Capaldi, meanwhile, takes the notes of loneliness and heartbreak present in Lowden’s performance and hardens them. His Sassoon is more distant and uncaring than his younger self, but Capaldi’s nuanced performance easily bridges the gap between his version of the character and Lowden’s. Davies, for his part, only makes that feat easier.

The director pulls out a number of his usual tricks in Benediction, including his penchant for picking surprisingly stirring needle drops and his unparalleled use of slow dissolves, which blend time periods together and add stunning touches of surrealism to even the most ordinary of frames. The film does also share the same meditative, unhurried pace as many of Davies’ previous outings. Benediction does occasionally meander and lose momentum, which makes it occasionally difficult for the film to hit its intended emotional beats. Fortunately, Davies’ stunning visual eye and Nicola Daley’s gorgeous cinematography make looking at Benediction an undeniably rewarding experience even in its most lethargic moments.

Benediction review: An operatic portrait of postwar trauma

Of the many beautiful images that Davies creates in Benediction, few are quite as innovative or thematically rich as the moment when Capaldi’s older Sassoon takes a moment to watch rain fall outside his countryside home.
• • • • •
• [Set exercise] Using the Benediction review above, mark each statement yes or no and quote the words of the review that decide it. 1. Capaldi plays Sassoon as colder than Lowden's younger version. 2. The film moves at a brisk pace from start to finish. 3. Nicola Daley handled the cinematography.

• [Collected material]
• • • • •
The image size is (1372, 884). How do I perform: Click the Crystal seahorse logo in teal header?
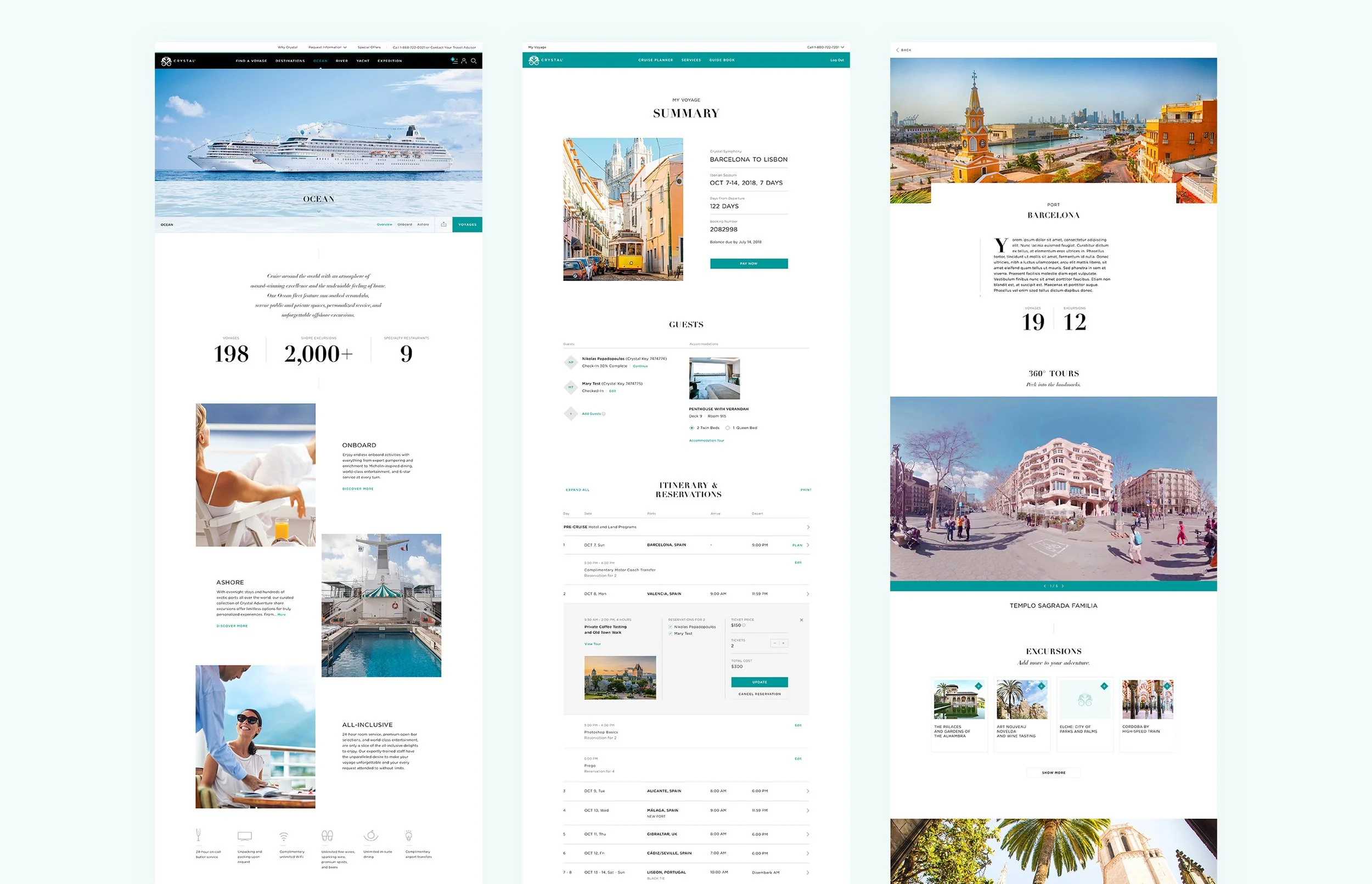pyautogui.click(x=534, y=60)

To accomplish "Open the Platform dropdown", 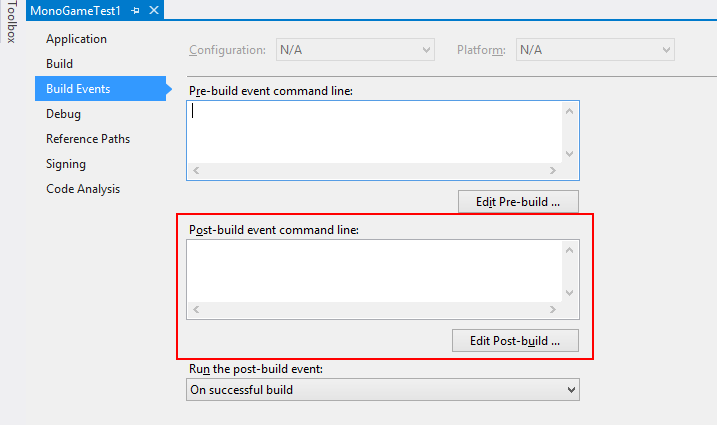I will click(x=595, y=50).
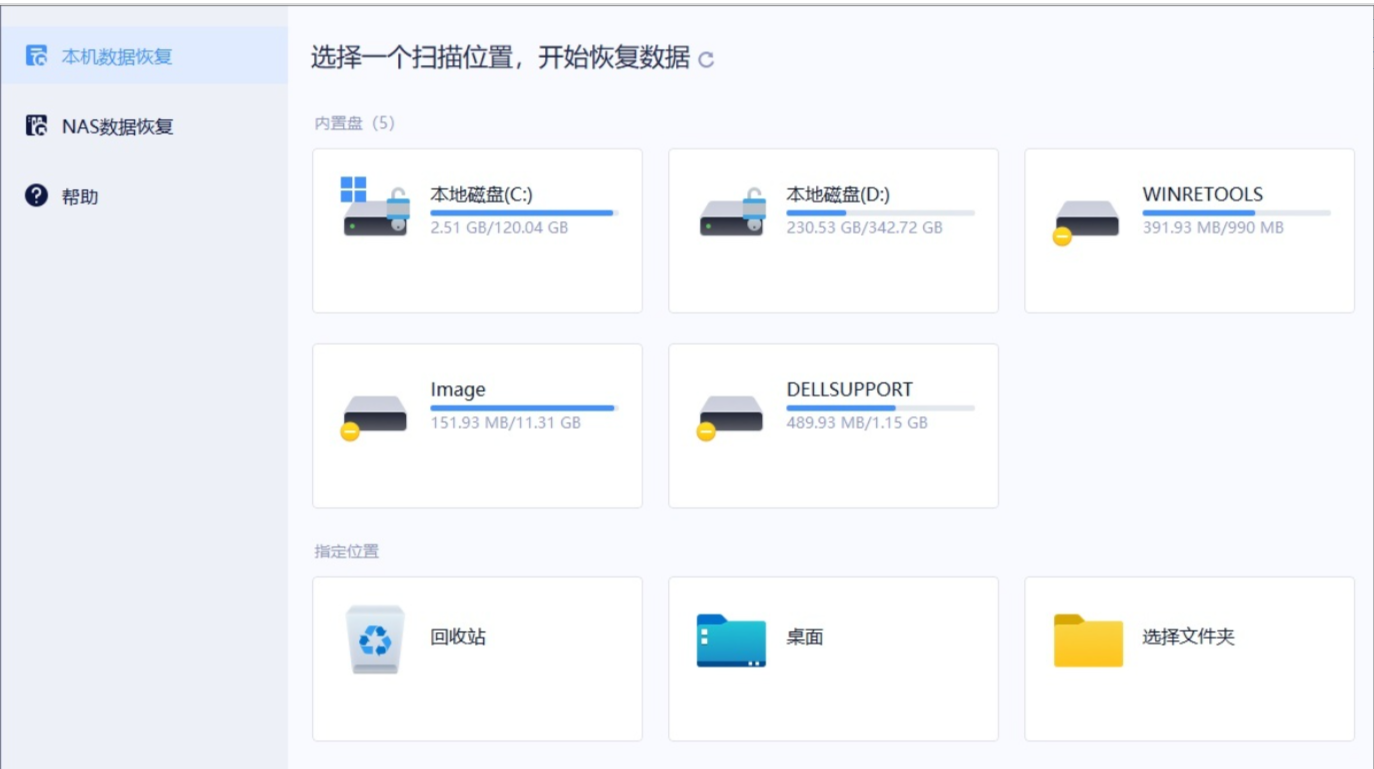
• • • • •
• [Task response]
1. Yes: "His Sassoon is more distant and uncaring than his younger self"
2. No: "Benediction does occasionally meander and lose momentum"
3. Yes: "Nicola Daley’s gorgeous cinematography"